In a large stockpot, place leftover whole roasted chicken (bones, meat, skin, everything) and cover with water. Boil chicken in water for at least 2 hours and up to 4 or 5 hours, making sure water covers the chicken throughout the time.
After at least 2 hours, remove chicken to a plate. Strain water (now chicken stock) through a sieve and reserve as chicken stock for the soup in a separate container until needed.
Place large stockpot back on stove over medium-low heat, and sauté the onion, carrots, celery, salt and pepper in the oil for 10-12 minutes.
Add the wine and turn up the heat to high until the liquid has completely reduced. Add 6 cups of chicken stock and bring to a boil.

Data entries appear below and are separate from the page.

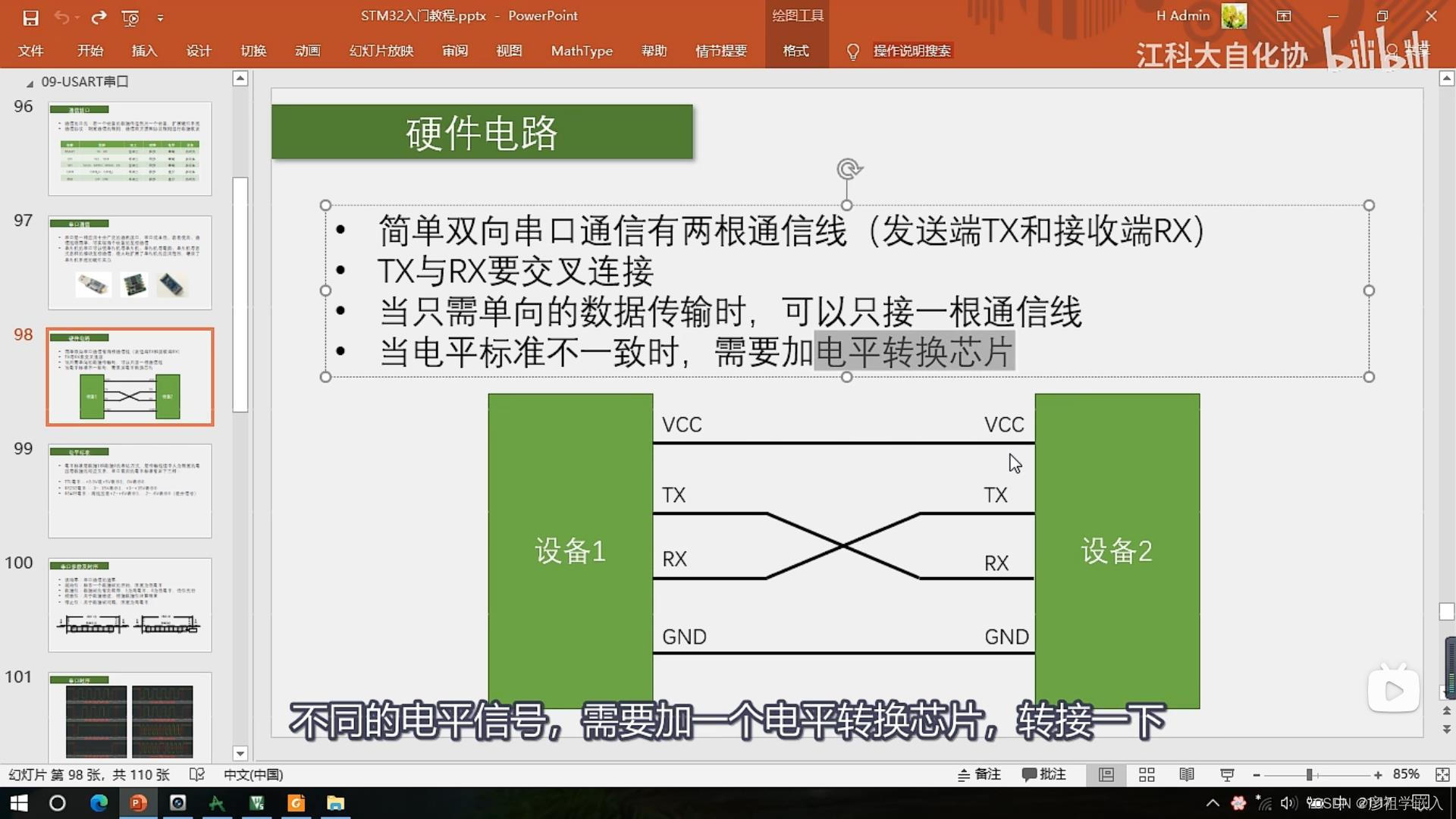This screenshot has width=1456, height=819.
Task: Open the 插入 (Insert) ribbon tab
Action: click(x=144, y=51)
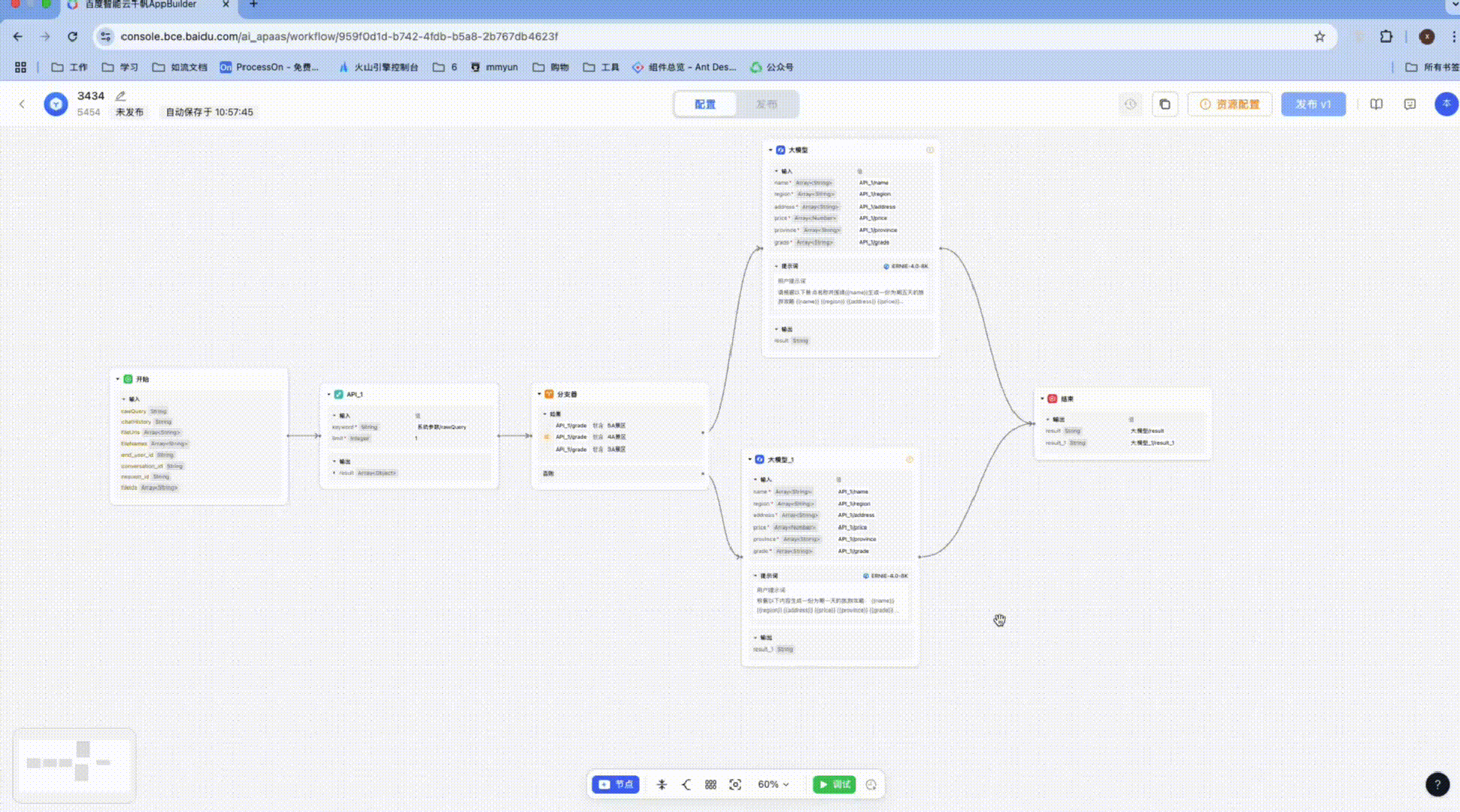The image size is (1460, 812).
Task: Open the documentation book icon
Action: point(1376,105)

Once boiling, add the orzo and cook for 7 minutes.
While orzo cooks, remove usable chicken from the whole roasted chicken, discarding bones/skin/inedible pieces, and place leftover chicken (ripped into bite size pieces) in the stockpot as the orzo boils.
Once the orzo is cooked after 7 minutes, add up to 2 more cups of stock if the soup has gotten too thick (usually a good idea because the soup thickens as it cools). Taste and add salt and pepper as needed (may need 1-2 tsps of salt).
For serving, scoop soup into bowls and top with chopped parsley and parmesan cheese. Enjoy!